◆ **PROBLEM**
From the article on women at the Amazon synod, print word for word the part that opens with "Catholic women attending" and closes with "for the synod.".
### DOCUMENT SEGMENT ###
Catholic women attending the summit of bishops at the Vatican on the Amazon region praised the climate of inclusivity and openness ushered in by Pope Francis but insisted that equality demands they also have a right to vote.

“As many other religious women, we believe we have come to the point that our superior generals can have a vote, same as a superior general of the brothers,” said Sister Birgit Weiler during a news conference Friday. Weiler, a theologian with the Medical Missions Sisters, has been active in promoting the rights of Indigenous communities in the Amazon and was tapped by Pope Francis to be an expert for the synod.

“There is no real reason why not,” she added, stating that since “religious women are equal” to male religious orders, “it would be good” for both to be able to voice their opinion through their vote.

Amazon synod women

Participants in the Amazon synod arrive in St Peter’s Square at the Vatican on 7th October. PICTURE: AP Photo/Andrew Medichini.

While the issue of gender equality has been a cause for constant criticism in the Catholic Church, the debate has escalated to a new level under Pope Francis. During the 2018 synod of bishops on young people, faith and vocational discernment, for the first time Francis allowed mother superiors of religious orders to attend.
### GIVEN INFORMATION ###
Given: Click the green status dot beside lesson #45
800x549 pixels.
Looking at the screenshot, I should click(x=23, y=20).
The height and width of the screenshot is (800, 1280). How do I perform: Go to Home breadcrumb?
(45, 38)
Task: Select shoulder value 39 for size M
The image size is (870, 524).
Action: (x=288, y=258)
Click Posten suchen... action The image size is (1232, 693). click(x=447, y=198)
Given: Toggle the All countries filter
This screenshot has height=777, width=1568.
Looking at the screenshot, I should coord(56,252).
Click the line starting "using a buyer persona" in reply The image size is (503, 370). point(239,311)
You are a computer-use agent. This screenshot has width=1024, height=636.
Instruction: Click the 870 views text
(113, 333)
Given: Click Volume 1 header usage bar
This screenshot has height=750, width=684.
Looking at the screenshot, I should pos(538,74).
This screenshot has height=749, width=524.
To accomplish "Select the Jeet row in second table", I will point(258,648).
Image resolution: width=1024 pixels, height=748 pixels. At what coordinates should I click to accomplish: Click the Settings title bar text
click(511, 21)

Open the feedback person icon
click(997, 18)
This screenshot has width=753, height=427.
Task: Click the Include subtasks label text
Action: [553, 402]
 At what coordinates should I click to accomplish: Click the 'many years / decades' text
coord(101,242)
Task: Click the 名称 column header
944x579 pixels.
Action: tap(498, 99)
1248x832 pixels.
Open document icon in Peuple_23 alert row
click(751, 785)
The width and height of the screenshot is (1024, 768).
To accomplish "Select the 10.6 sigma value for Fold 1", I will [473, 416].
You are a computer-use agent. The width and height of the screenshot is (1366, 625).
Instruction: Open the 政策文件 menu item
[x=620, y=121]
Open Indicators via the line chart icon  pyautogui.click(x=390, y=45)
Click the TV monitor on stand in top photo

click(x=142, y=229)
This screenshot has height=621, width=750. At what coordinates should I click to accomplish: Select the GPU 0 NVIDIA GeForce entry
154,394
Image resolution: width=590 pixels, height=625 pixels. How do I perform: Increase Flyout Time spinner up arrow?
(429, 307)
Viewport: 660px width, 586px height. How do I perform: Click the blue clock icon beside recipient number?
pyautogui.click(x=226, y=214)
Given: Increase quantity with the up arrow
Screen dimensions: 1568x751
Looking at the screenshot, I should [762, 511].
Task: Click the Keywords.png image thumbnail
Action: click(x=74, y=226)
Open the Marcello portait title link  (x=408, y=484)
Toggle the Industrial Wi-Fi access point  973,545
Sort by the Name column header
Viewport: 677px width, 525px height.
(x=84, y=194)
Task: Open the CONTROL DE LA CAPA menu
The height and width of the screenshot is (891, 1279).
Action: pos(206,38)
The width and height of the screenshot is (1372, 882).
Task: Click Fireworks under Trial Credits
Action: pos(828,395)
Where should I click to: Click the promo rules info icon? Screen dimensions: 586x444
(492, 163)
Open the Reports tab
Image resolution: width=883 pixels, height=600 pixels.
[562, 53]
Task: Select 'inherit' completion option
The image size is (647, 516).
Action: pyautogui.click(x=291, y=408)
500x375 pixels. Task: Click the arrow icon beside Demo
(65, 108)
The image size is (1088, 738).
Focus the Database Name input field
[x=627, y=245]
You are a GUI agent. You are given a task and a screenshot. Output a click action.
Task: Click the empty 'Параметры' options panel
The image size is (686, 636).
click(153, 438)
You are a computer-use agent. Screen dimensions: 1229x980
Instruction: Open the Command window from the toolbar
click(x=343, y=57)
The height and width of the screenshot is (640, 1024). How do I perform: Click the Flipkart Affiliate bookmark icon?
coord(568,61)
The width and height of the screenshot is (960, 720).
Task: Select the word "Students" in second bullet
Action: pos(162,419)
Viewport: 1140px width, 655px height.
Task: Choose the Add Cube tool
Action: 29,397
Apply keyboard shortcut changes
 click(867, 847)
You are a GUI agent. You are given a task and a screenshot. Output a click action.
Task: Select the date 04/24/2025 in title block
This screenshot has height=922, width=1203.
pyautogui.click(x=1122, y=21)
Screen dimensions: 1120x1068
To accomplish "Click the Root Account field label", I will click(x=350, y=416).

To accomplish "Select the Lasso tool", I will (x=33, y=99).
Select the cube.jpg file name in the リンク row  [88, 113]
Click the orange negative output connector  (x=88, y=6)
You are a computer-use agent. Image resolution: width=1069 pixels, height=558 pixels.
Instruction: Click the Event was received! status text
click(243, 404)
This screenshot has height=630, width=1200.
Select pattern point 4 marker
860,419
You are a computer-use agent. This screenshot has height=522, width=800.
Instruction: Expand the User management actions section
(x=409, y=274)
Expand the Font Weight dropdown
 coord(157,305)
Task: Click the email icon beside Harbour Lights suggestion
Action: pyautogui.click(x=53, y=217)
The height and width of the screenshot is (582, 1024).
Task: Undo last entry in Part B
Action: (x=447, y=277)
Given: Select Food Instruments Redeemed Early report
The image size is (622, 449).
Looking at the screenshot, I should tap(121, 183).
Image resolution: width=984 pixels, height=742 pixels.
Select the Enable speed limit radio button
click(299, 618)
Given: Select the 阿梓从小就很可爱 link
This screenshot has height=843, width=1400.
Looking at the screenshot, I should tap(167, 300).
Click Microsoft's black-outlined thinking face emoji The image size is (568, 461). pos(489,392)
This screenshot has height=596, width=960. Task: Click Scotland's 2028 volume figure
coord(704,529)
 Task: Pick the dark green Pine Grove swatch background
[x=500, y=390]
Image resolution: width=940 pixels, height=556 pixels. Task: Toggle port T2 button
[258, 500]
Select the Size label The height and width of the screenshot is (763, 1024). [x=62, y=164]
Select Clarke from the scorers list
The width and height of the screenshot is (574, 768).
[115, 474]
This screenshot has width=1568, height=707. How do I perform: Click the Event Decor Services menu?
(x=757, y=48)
###
◆ **EXERCISE OUTPUT**
Catholic women attending the summit of bishops at the Vatican on the Amazon region praised the climate of inclusivity and openness ushered in by Pope Francis but insisted that equality demands they also have a right to vote.

“As many other religious women, we believe we have come to the point that our superior generals can have a vote, same as a superior general of the brothers,” said Sister Birgit Weiler during a news conference Friday. Weiler, a theologian with the Medical Missions Sisters, has been active in promoting the rights of Indigenous communities in the Amazon and was tapped by Pope Francis to be an expert for the synod.